1. Predict the treatment W from covariates X. Get the residuals Ṽ = W − Ê[W|X]. 2. Predict the outcome Y from covariates X. Get the residuals Ỹ = Y − Ê[Y|X].

Then regress Ỹ on Ṽ. The coefficient is your causal estimate.

Why does this work? By residualising both the outcome and treatment on X, you've removed the variation in both that's explained by confounders. What's left is the variation in treatment that's not due to observed confounders — which, under the assumption that X captures all confounding, is as good as random. Regressing the cleaned outcome on the cleaned treatment gives you a causal effect, not a predictive association.

The key insight: use ML to clean out confounding, then estimate causality on the residuals. Prediction and identification are separate tasks.

In practice

The nuisance models (steps 1 and 2) can be any ML algorithm — XGBoost, random forest, neural nets. This is where the "ML" in DoubleML comes in. Because you're not using these models for inference (just for cleaning), their flexibility is a feature, not a problem.

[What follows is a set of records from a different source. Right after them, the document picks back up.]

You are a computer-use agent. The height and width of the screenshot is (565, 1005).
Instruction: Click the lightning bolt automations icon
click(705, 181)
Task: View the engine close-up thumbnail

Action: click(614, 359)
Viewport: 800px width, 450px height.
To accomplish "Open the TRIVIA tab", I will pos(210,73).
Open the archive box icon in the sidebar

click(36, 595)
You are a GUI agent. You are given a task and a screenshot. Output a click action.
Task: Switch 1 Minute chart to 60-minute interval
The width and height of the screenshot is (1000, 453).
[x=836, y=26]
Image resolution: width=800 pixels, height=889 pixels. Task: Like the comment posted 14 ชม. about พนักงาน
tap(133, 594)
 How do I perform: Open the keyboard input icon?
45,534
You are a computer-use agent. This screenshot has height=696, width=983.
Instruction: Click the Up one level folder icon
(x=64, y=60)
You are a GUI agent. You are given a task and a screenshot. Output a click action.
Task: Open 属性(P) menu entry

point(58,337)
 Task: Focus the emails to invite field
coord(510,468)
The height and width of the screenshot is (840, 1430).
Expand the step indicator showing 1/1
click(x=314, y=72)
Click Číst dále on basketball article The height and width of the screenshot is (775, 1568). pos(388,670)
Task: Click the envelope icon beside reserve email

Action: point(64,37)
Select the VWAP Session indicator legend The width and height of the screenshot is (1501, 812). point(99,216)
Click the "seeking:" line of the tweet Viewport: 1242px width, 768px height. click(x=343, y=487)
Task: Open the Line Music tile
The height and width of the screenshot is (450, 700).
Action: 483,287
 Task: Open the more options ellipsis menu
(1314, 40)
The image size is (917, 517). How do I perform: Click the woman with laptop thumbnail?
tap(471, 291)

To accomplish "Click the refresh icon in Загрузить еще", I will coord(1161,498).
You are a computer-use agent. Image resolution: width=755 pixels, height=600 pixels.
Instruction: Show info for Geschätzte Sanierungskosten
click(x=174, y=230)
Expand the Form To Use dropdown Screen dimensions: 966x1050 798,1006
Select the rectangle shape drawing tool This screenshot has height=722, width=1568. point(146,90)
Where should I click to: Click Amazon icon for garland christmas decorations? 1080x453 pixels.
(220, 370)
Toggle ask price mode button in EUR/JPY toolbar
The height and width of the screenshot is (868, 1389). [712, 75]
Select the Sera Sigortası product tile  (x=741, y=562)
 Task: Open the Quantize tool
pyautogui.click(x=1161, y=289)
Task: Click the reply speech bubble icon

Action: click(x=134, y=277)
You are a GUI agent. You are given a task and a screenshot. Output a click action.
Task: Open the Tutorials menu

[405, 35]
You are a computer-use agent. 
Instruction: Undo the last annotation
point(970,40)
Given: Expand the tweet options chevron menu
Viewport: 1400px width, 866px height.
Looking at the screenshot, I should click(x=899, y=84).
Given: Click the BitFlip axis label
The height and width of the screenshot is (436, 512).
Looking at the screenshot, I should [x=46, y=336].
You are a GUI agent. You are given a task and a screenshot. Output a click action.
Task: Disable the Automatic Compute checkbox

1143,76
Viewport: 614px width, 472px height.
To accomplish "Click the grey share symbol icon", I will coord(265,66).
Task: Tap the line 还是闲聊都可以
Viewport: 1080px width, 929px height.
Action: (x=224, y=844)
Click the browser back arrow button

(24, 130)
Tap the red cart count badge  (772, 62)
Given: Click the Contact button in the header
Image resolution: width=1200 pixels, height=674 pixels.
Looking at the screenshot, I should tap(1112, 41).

Cross-fitting is critical: you train each nuisance model on one half of the data and generate residuals on the other. This prevents overfitting from biasing the final estimate — a subtle but important detail that the original Chernozhukov et al. paper formalises.

At Amazon I used DoubleML to estimate the causal impact of account manager interventions on seller revenue, controlling for ~150 seller features. The approach found effects that OLS had been systematically overestimating by 30–40% due to positive selection into intervention.

Going deeper (optional)

The formal guarantee is that the causal estimator is root-n consistent even when the nuisance models converge at slower rates — this is the "debiasing" part. The Neyman orthogonality condition ensures the final estimate is robust to small errors in the nuisance models.

The Python package doubleml implements the full pipeline cleanly. A minimal example:

from doubleml import DoubleMLPLR
from sklearn.ensemble import GradientBoostingRegressor, GradientBoostingClassifier

ml_l = GradientBoostingRegressor()   # outcome model
ml_m = GradientBoostingClassifier()  # treatment model

dml = DoubleMLPLR(data, ml_l, ml_m)
dml.fit()
print(dml.summary)  # coefficient + SE + p-value